Thursday, December 2, 2010

Ice Pirates

A few months ago I purchased a movie that I remembered loving when I was a child.  The plot: In the future water has become the most valuable commodity, space pirates drift around the universe getting into comedic hijinks. They get kidnapped and then sold to a Princess who then recruits them to track down her missing father.  Add in a battle with space herpes, how could you lose?
So I dialed up a popular stuff buying website and bought the DVD for $3 (I'm a buyer, not a renter). It seemed like weeks as I sat at the window, waiting with anticipation for the mailman to deliver this masterpiece.  Finally it arrives.  I rip the package open, leaving a manila and plastic wake from the mailbox to the DVD player.  I dim the lights and sit back as Robert Urich's gigantic, Mike Brady-looking head appears on the start menu.  Special Features, I think you can wait until the space swashbuckling and infantile penis jokes have entertained every ounce of my being.
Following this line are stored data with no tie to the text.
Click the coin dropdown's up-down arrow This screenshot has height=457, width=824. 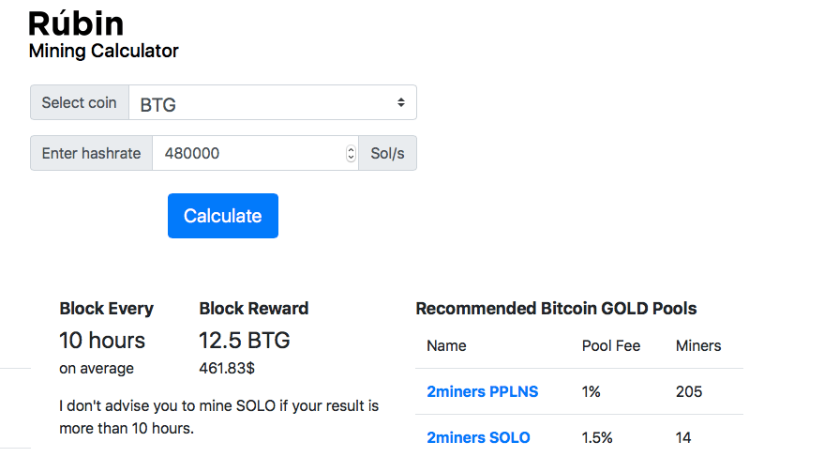(x=401, y=102)
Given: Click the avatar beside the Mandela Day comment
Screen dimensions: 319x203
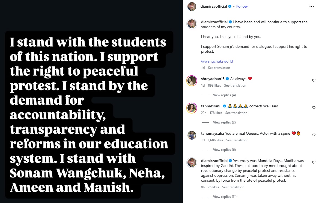Looking at the screenshot, I should (x=192, y=163).
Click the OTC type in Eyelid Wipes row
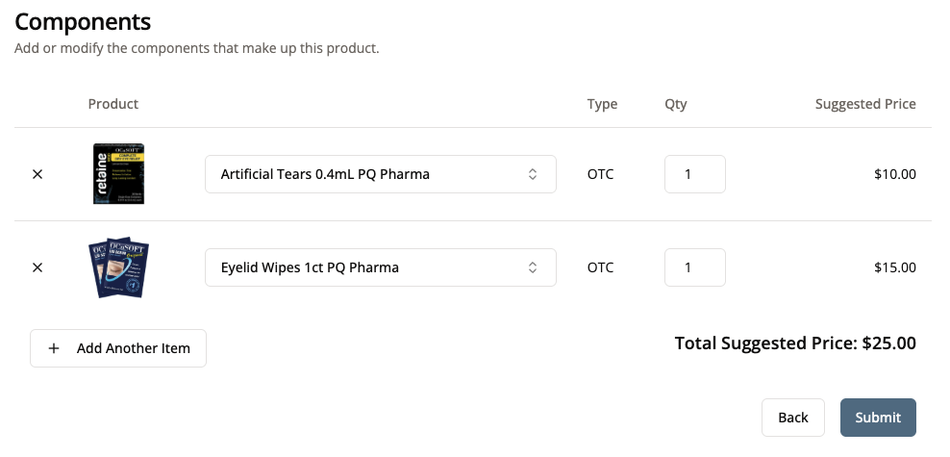 [x=600, y=267]

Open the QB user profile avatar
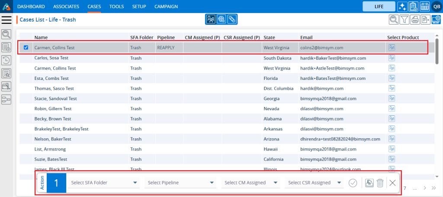436,6
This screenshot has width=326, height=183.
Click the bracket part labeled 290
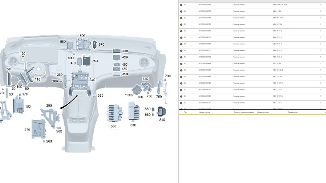pyautogui.click(x=50, y=115)
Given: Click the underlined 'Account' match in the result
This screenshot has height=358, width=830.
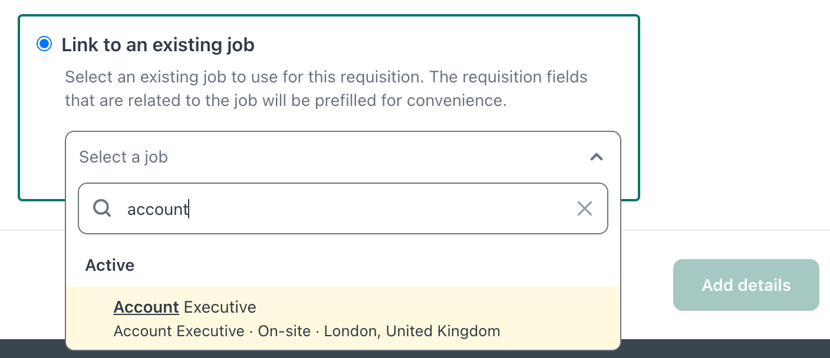Looking at the screenshot, I should (x=146, y=307).
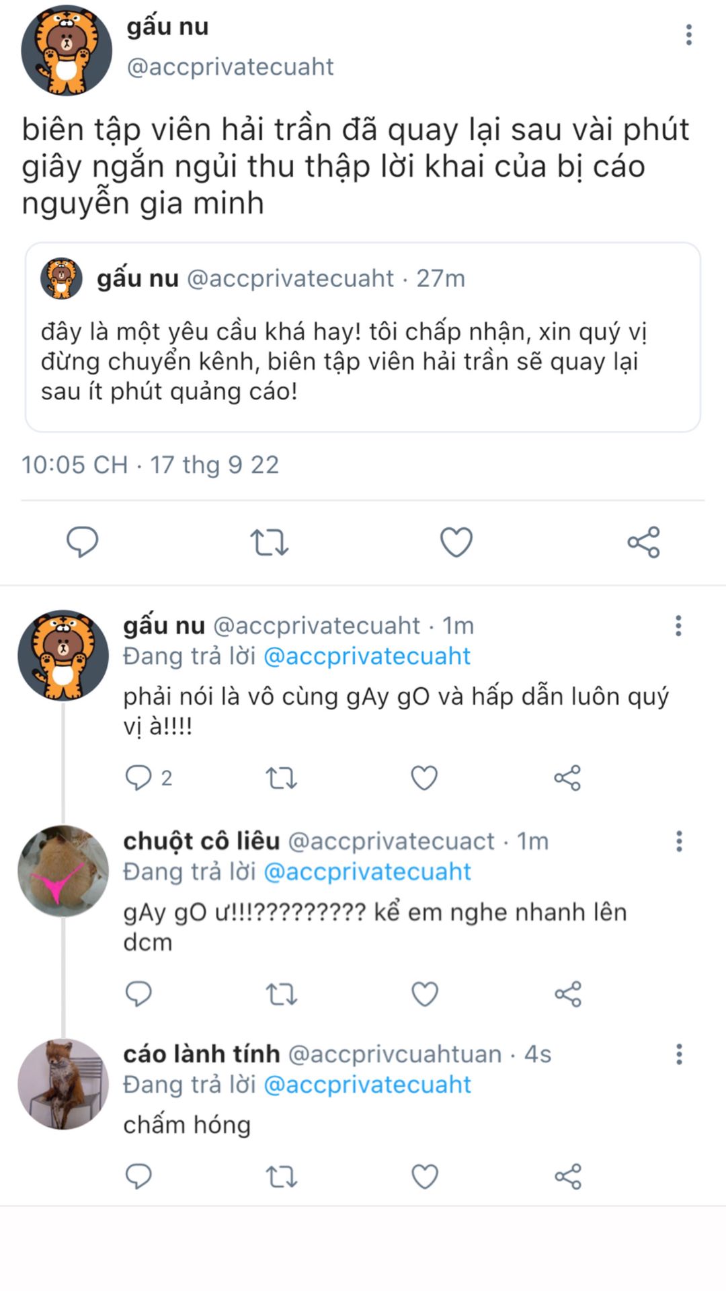Share the main tweet
This screenshot has height=1291, width=726.
643,542
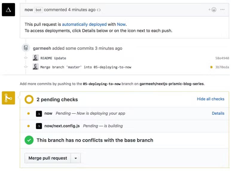Screen dimensions: 231x171
Task: Click the embed code brackets icon
Action: pos(99,10)
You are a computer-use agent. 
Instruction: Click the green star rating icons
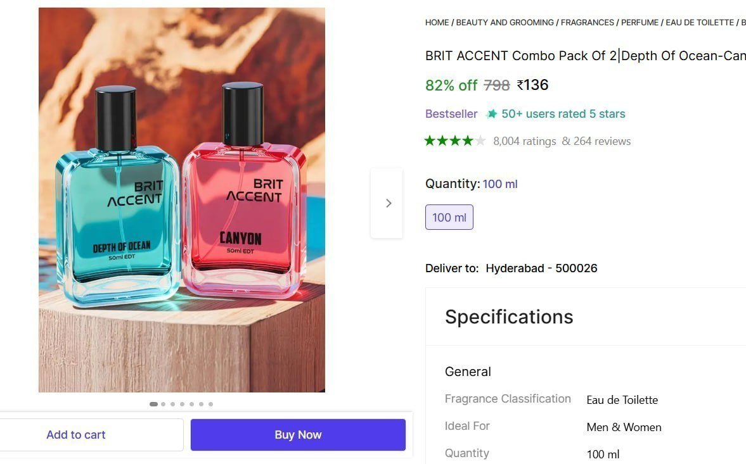click(454, 141)

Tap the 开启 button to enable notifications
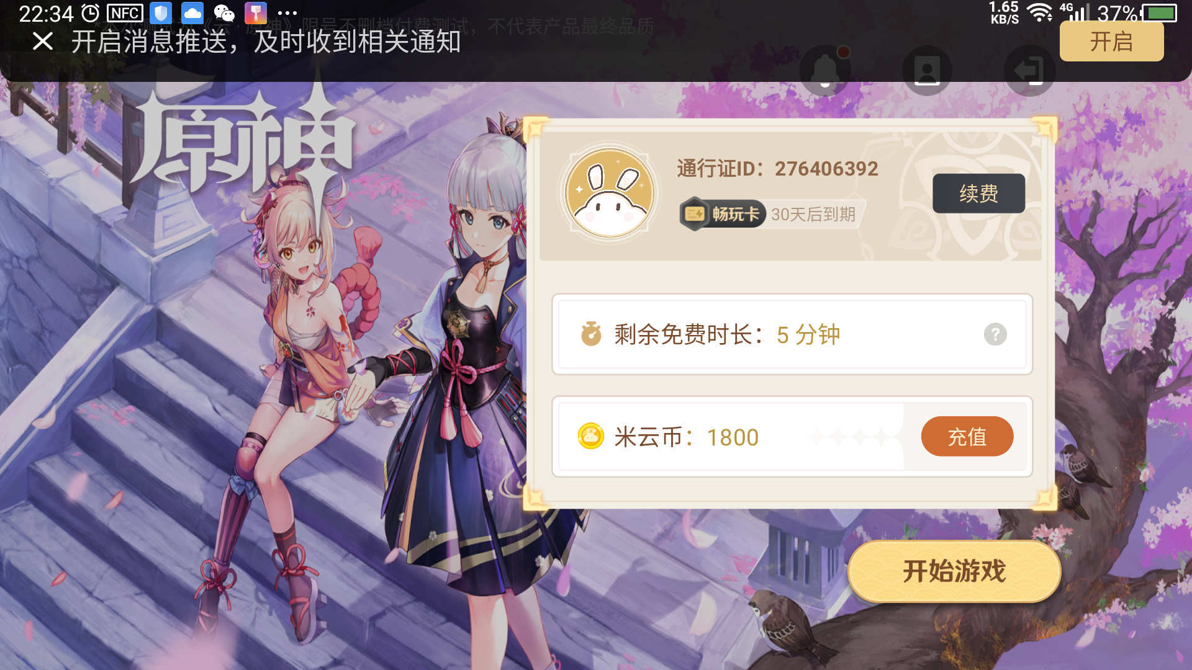coord(1111,42)
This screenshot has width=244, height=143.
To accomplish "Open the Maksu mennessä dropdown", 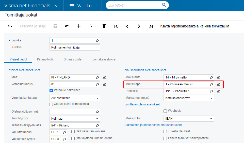I will tap(211, 98).
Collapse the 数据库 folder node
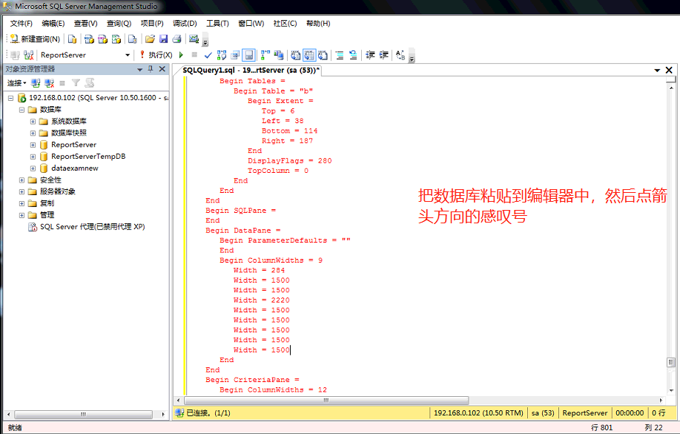This screenshot has width=680, height=434. coord(22,110)
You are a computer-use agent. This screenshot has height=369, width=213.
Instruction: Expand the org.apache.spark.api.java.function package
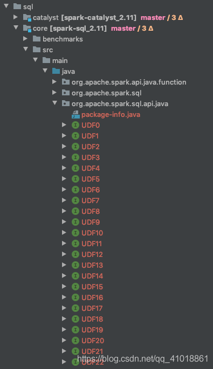tap(54, 82)
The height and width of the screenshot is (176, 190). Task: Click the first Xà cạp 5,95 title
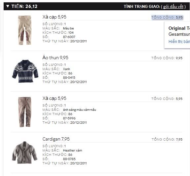click(54, 17)
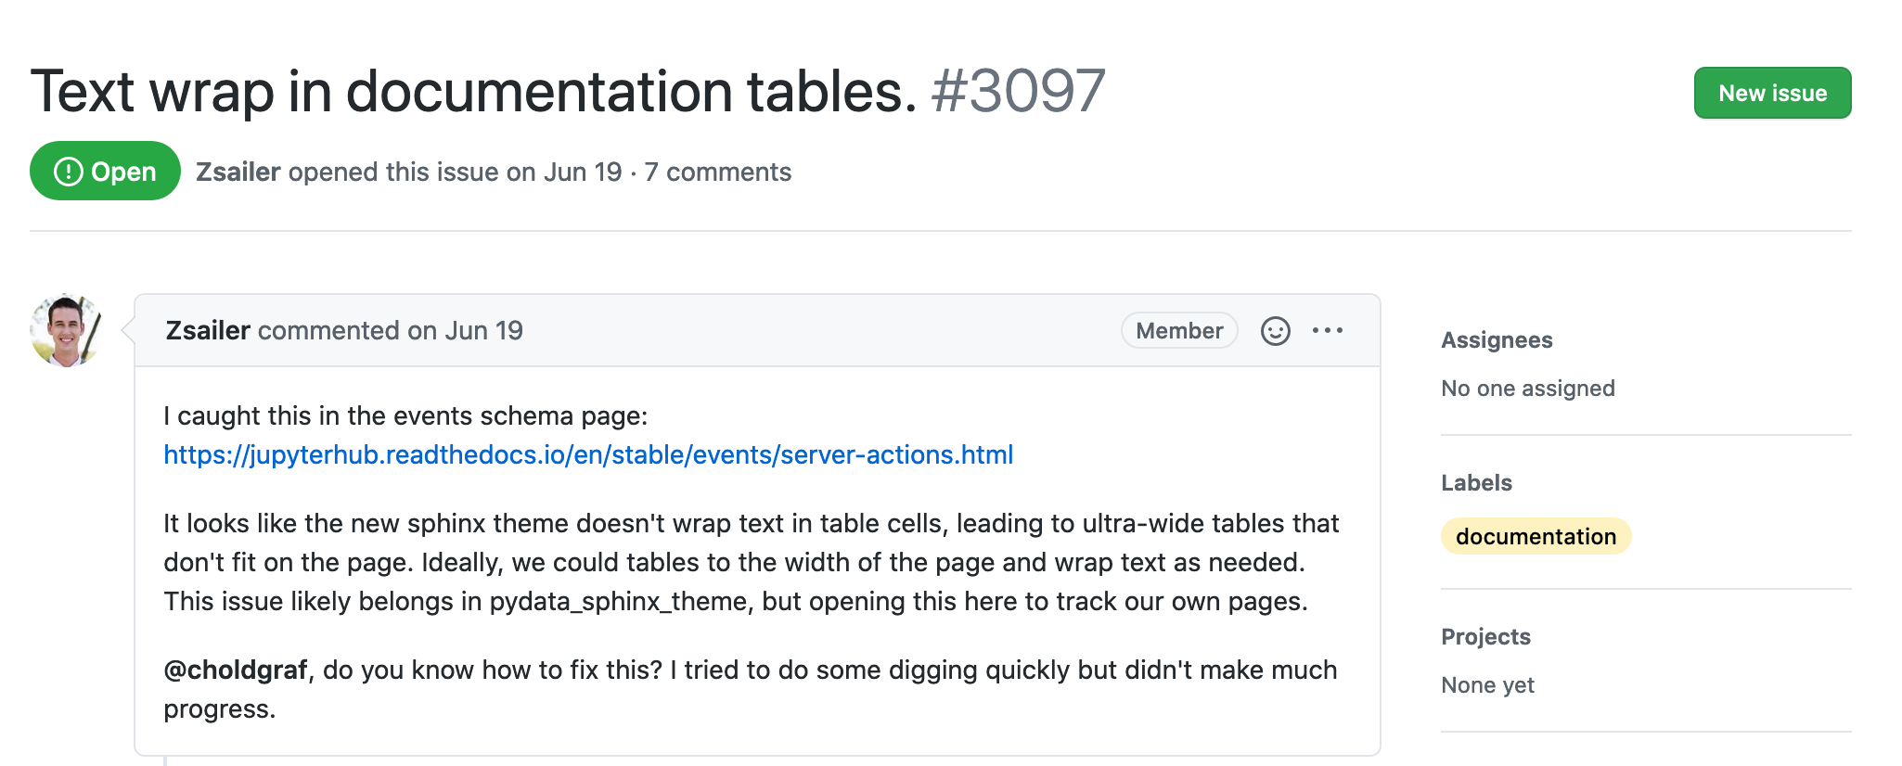Open the emoji reaction picker on Zsailer's comment
1902x766 pixels.
(1275, 330)
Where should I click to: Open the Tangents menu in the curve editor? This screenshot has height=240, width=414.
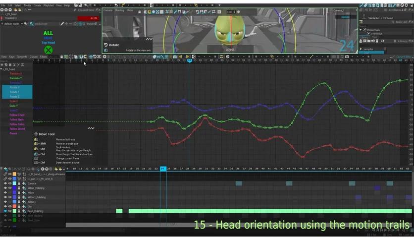coord(22,57)
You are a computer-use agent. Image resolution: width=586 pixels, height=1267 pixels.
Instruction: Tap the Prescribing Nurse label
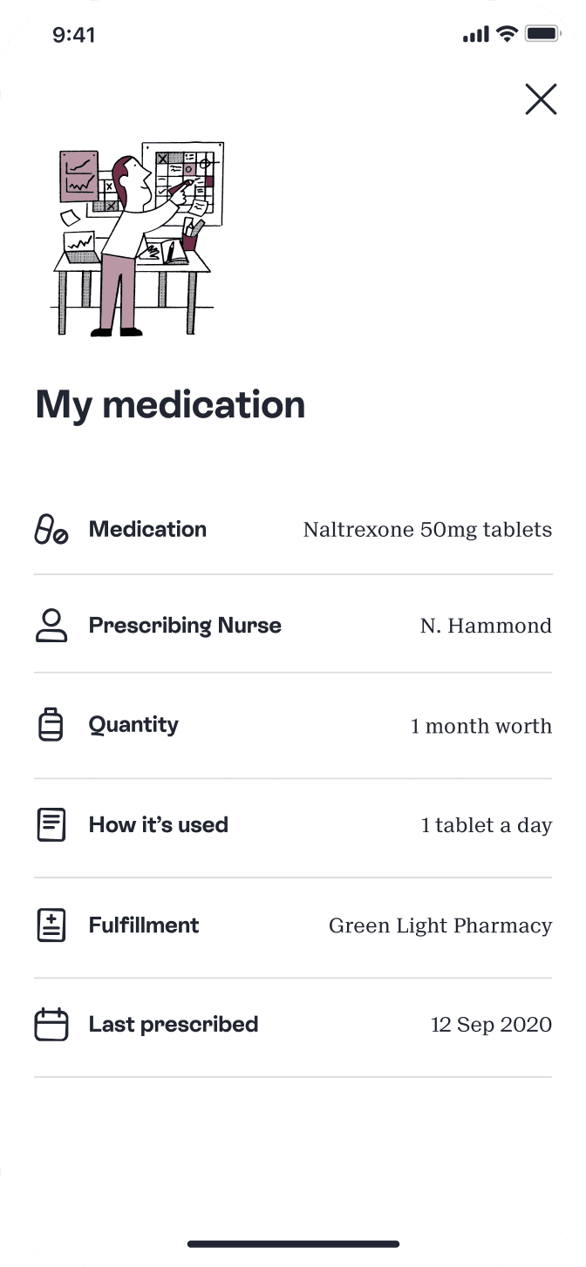185,626
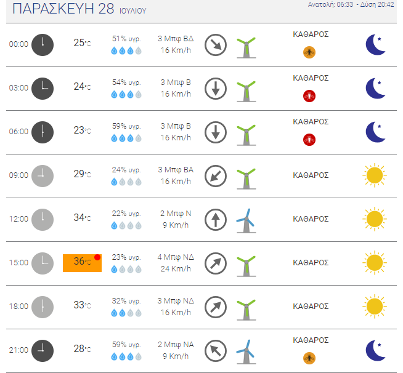The width and height of the screenshot is (403, 373).
Task: Click ΚΑΘΑΡΟΣ sky label at 12:00
Action: [311, 219]
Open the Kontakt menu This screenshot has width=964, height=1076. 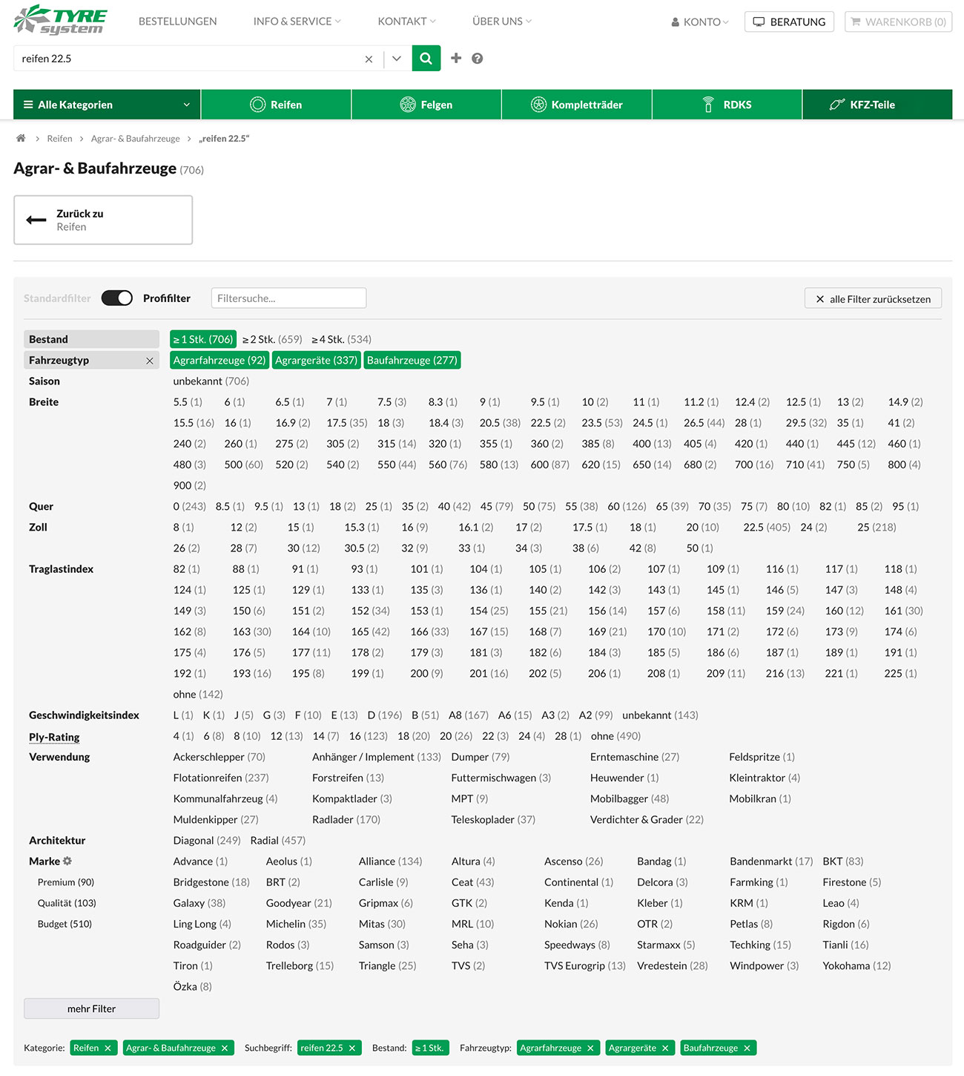point(405,22)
Ten minutes in I turned the DVD off, went into my room, and cried. Ok, I didn't actually cry.  Could it be true? Could one of my greatest childhood memories of cinematic achievement be that skewed? If so, what other memories that I hold so near and dear to my heart may have happened differently in reality?  Is it only my warped, fictional childhood nostalgia that maintains the charade?

Dear Ice Pirates (Stuart Raffill, 1984), you ruined my life.

2 comments:

  1. Hang in there kid, things will get better.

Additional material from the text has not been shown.